▸ **Listed entries**:
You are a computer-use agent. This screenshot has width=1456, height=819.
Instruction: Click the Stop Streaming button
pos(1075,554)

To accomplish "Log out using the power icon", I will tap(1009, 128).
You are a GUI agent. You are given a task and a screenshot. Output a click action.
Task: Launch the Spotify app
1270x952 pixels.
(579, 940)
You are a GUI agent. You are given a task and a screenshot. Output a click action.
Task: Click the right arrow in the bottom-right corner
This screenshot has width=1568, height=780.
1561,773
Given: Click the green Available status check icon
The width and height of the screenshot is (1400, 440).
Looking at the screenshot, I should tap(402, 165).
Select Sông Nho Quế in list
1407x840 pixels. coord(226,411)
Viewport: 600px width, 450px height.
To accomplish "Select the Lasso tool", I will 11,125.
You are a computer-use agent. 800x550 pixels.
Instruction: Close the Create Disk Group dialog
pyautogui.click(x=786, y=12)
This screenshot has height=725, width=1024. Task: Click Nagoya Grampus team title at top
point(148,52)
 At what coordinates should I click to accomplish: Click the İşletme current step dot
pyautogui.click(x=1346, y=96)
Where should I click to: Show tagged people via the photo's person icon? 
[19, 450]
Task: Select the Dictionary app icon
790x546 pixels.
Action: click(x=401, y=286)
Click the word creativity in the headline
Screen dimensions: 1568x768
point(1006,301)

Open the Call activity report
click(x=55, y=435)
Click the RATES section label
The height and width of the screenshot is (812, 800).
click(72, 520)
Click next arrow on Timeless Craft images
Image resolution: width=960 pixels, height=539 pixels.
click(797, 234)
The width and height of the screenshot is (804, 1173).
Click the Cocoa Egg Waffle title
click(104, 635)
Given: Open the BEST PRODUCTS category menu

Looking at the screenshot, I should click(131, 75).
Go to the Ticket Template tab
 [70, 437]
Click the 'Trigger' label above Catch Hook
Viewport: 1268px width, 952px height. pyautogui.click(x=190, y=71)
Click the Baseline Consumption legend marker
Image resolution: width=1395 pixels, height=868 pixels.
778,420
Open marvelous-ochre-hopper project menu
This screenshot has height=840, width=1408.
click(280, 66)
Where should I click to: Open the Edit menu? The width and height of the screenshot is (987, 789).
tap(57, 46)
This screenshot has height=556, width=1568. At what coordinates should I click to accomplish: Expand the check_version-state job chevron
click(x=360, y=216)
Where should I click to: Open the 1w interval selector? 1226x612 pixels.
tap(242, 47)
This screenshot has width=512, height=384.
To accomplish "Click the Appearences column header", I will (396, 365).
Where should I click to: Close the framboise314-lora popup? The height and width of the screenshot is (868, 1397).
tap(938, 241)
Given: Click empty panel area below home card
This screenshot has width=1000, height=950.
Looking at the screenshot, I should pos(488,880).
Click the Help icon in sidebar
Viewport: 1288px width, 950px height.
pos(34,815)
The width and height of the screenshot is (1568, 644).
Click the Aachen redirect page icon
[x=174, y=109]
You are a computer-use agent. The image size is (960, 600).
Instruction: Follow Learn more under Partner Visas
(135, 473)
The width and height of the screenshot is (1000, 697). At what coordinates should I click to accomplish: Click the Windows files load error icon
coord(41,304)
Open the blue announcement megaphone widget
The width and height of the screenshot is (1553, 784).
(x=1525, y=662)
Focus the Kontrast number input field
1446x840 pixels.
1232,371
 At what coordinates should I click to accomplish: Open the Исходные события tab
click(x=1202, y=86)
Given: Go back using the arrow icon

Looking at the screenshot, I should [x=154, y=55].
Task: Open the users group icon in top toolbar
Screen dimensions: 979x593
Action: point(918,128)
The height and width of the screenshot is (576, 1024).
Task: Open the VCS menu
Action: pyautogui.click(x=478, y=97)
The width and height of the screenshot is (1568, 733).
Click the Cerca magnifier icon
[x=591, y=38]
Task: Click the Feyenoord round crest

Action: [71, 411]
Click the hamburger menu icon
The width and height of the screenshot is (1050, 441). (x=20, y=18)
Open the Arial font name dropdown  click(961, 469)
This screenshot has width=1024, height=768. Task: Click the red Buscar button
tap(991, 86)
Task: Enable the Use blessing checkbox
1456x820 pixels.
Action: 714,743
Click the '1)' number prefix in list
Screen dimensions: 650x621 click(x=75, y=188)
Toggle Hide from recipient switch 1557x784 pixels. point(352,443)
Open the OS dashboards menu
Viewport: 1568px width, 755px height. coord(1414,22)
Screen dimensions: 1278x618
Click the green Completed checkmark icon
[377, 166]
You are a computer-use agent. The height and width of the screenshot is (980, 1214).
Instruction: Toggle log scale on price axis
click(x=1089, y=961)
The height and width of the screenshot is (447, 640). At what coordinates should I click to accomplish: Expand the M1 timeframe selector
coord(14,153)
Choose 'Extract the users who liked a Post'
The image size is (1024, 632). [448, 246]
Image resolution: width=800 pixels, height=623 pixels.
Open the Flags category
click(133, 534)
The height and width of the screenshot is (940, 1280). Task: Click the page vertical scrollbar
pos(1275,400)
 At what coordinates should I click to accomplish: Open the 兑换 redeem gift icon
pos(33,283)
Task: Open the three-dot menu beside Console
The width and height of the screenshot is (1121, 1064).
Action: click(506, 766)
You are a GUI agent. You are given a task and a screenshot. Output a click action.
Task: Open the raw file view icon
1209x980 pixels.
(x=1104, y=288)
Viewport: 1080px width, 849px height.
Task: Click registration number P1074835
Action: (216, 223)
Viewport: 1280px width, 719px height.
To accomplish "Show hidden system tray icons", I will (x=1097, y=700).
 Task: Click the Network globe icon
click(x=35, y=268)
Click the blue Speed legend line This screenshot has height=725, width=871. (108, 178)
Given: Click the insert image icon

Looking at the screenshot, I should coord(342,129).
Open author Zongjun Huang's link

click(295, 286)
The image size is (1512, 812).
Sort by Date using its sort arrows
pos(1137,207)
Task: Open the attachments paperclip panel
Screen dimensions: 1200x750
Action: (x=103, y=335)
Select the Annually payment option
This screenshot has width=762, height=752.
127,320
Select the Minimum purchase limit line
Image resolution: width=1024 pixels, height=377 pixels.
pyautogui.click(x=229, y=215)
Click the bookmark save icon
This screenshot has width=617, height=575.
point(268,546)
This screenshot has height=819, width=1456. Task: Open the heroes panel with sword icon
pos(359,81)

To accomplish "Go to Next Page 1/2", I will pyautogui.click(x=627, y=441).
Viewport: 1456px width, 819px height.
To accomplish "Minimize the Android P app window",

▸ **Stated problem**: Could you recast everything in the entries above, from the line containing "You are a computer-use agent. The height" down to the line containing "The image size is (1024, 632). [448, 246]", both included, as a Markdown table with the columns Row and Line, skipping any blank lines?

▸ **Result of this task**:
| Row | Line |
|---|---|
| 1 | You are a computer-use agent. The height and width of the screenshot is (980, 1214). |
| 2 | Instruction: Toggle log scale on price axis |
| 3 | click(x=1089, y=961) |
| 4 | The height and width of the screenshot is (447, 640). At what coordinates should I click to accomplish: Expand the M1 timeframe selector |
| 5 | coord(14,153) |
| 6 | Choose 'Extract the users who liked a Post' |
| 7 | The image size is (1024, 632). [448, 246] |